Она была абсолютно не накрашена. Эскину пришлось здорово напрячься, чтобы разглядеть ее в толпе. Когда он взял ее за руку, она что-то тихо прошептала, и Эскин с испугом отнял свою руку. Правда, за столиком, в кафе, она очень много выпила шампанского и постоянно бегала ссать. Эскину это действовало уже на нервы, но он все равно старался держать себя в руках.

– Хорошая она или плохая, но все же баба что надо, – думал Эскин, и удовлетворенно потирал под столом потные руки.

Правда, когда она выходила из-за стола, она два раза ударилась головой об его подбородок, из-за чего Эскин чуть даже не заматерился. Потом на улице она вдруг разволновалась и ни за что не захотела идти к Эскину домой.

– А я хочу домой, – мрачно настаивал Эскин, продолжая тянуть за рукав пьяную женщину, – и потом, если честно, то никто не может стопроцентно утверждать, что я тебя обязательно изнасилую!

Неожиданно последняя фраза удивила ее, и она согласилась пойти к Эскину в гости.

По дороге они купили еще бутылку шампанского, и тут же у магазина выпили прямо из горлышка. Уже смеркалось, тихие снежинки плавно падали на их раскрасневшиеся веселые лица, а потом Эскин расхрабрился, и, взяв ее на руки, стал подниматься с ней на пятый этаж. На третьем этаже они упали, правда, их зимние шапки и пальто значительно смягчили их падение.
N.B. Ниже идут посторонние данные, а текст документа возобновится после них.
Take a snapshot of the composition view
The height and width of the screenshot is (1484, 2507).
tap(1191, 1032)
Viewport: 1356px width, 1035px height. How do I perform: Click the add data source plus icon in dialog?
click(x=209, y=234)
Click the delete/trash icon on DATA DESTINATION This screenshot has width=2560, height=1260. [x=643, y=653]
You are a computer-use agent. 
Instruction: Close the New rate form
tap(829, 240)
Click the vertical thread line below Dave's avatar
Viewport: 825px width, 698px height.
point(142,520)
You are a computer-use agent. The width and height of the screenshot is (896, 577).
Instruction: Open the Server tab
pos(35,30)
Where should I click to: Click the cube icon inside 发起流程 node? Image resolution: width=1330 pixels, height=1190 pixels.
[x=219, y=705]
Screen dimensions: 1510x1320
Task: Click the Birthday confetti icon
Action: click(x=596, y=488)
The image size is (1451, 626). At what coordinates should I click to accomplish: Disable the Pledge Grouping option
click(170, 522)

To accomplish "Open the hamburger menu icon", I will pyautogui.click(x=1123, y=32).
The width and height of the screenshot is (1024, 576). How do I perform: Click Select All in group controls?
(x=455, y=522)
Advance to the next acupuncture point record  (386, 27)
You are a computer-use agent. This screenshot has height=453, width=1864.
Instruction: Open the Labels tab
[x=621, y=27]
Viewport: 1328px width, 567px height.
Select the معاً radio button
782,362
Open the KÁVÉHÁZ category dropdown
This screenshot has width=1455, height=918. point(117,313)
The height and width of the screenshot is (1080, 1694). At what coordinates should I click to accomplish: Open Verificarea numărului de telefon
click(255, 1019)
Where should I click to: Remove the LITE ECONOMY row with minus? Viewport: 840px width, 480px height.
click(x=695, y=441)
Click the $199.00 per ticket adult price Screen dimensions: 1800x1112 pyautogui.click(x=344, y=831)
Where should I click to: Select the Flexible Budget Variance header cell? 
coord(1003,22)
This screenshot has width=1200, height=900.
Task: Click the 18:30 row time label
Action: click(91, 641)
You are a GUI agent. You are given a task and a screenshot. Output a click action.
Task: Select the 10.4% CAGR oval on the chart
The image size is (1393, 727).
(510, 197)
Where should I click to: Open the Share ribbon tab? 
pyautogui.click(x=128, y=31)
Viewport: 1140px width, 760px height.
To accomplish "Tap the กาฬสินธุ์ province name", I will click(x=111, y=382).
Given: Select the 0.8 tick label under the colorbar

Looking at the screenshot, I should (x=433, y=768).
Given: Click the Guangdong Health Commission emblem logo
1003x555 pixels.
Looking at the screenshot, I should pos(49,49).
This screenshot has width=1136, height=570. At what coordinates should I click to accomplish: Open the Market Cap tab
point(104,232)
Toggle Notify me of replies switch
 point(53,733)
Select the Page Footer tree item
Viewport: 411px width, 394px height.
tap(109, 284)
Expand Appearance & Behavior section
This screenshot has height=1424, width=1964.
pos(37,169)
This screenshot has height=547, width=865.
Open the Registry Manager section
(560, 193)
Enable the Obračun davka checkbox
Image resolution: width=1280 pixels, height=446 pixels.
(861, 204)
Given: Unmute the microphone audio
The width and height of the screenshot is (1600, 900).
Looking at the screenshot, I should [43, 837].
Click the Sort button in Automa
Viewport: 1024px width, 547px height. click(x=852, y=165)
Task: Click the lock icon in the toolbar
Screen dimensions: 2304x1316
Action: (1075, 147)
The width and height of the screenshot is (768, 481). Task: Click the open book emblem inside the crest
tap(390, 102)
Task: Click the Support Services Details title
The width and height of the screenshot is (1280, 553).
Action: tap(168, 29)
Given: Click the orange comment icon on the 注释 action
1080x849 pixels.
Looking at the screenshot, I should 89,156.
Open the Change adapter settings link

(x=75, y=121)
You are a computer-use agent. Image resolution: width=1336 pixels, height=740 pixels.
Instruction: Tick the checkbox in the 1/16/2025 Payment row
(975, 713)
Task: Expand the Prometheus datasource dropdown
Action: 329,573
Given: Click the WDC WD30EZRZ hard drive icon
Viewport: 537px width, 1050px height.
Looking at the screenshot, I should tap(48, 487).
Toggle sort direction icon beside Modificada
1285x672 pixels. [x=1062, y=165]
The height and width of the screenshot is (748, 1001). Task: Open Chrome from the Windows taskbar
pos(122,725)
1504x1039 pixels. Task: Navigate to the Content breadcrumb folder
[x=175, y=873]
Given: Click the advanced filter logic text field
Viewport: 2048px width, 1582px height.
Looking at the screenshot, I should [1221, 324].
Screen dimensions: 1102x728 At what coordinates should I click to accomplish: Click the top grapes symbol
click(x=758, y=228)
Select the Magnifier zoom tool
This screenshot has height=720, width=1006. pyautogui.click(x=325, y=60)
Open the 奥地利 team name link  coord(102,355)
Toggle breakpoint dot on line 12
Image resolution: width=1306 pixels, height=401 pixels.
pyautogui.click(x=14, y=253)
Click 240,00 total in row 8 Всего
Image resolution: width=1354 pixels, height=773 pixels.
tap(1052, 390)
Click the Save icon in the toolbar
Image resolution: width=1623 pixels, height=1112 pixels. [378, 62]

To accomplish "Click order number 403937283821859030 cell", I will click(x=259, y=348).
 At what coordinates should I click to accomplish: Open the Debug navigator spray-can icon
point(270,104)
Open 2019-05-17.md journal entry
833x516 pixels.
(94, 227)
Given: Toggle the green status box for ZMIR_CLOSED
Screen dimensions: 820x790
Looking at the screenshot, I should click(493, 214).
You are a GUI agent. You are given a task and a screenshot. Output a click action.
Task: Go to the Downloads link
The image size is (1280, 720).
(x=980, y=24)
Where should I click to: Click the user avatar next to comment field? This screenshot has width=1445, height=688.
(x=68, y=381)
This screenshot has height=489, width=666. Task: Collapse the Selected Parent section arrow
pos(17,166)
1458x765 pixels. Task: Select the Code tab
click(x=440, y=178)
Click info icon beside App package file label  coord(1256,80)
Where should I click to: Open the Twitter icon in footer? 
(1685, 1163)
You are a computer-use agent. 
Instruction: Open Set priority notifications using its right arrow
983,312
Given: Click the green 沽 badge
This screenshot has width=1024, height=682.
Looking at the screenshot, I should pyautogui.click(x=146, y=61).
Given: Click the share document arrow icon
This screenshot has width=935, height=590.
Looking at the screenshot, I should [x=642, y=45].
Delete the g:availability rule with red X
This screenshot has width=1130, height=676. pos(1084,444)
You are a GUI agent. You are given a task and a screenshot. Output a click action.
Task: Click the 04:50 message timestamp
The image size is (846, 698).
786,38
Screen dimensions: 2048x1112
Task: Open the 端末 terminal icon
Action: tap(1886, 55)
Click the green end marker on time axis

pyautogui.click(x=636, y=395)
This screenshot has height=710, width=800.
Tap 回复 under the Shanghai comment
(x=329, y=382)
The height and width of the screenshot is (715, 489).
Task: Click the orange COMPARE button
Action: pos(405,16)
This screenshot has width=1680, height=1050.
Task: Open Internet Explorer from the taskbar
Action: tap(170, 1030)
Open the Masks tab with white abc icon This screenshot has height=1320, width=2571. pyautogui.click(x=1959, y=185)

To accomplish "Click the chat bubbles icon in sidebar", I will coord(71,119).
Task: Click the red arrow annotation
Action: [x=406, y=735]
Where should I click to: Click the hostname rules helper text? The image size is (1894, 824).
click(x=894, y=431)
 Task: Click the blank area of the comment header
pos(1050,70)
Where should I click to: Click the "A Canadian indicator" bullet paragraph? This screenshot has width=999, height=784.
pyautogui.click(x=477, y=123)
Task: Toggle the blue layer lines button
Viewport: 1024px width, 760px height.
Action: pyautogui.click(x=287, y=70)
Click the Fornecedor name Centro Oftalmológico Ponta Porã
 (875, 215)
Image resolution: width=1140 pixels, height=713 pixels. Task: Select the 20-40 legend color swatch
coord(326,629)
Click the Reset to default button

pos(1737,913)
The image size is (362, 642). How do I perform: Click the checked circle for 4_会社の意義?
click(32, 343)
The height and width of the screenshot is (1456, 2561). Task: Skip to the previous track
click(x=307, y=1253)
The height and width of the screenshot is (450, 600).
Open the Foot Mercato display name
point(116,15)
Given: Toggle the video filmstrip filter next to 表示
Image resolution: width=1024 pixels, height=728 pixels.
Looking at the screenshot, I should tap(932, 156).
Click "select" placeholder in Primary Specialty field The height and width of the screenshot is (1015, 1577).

Одна только бутылка с недопитым шампанским разлетелась зелеными осколками вокруг них.

Эскин опять осторожно поднял ее и донес до своей квартиры. Правда, она была такая тяжелая, что Эскин тут же вспотел и быстро стал задыхаться. Когда он приставил ее спиной к двери соседней квартиры, а сам стал открывать свою, она неожиданно упала и очень громко запела «Интернационал».

– Вставай, проклятьем заклейменный! – орала она на весь подъезд.

Полусонные соседи тут же пораскрывали двери, и под их не совсем внятную речь Эскин затащил свою женщину к себе.

Быстро раздевшись, она без всякого стыда потребовала у Эскина расческу и тут же со смехом стала причесывать у себя волосы на лобке.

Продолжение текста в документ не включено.